Source text:
────────

With changes of mag and BCG I would suspect something in the magazine is well is making the magazine alignment questionable.

Maybe crud, burrs on something or magazine catch? Look inside the well and see if anything appears to be showing more wear or just plain crud caught on something.
 
Further NetRX:

1. When the jam occurs--is there a spent case also in the upper?
2. Can you put one cartridge in the magazine, drop the bolt on it and have the rifle successfully cycle, fire, eject and lock back the BCG? When I say lock back the BCG--I mean can it subsequently be properly released by the bolt release (sometimes the bold head can hang up on something else making it appear as if it was properly captured)?

With changes of mag and BCG I would suspect something in the magazine is well is making the magazine alignment questionable.
That is my present "leading contender" as well; especially if there is a tolerance issue between the upper and lower.
 
i guess my question would be

is this a new build or was the rifle running before and this started out of no where??

────────

Given data:
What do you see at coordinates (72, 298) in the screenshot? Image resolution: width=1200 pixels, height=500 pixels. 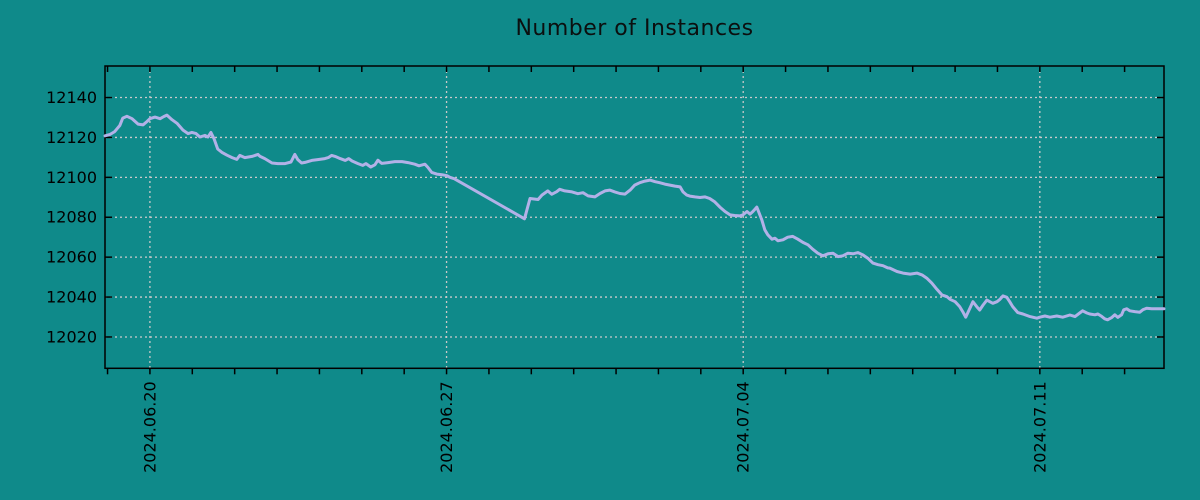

────────

Brief 1: Reproduce the part of the rifle-jam discussion that opens with the words containing "2. Can you put" and closes with "of no where??".
Brief 2:
Answer these questions from the rifle-jam discussion:
(a) Which two parts does the opening sentence say were changed?
(b) In the first numbered item, what is asked about the upper when the jam occurs?
(c) What does the final line ask about how the rifle came to be?

Answer box 1:
2. Can you put one cartridge in the magazine, drop the bolt on it and have the rifle successfully cycle, fire, eject and lock back the BCG? When I say lock back the BCG--I mean can it subsequently be properly released by the bolt release (sometimes the bold head can hang up on something else making it appear as if it was properly captured)?

With changes of mag and BCG I would suspect something in the magazine is well is making the magazine alignment questionable.
That is my present "leading contender" as well; especially if there is a tolerance issue between the upper and lower.
 
i guess my question would be

is this a new build or was the rifle running before and this started out of no where??

Answer box 2:
(a) The mag and the BCG.
(b) Whether there is also a spent case in the upper.
(c) Whether it is a new build or was running before, with the problem starting out of nowhere.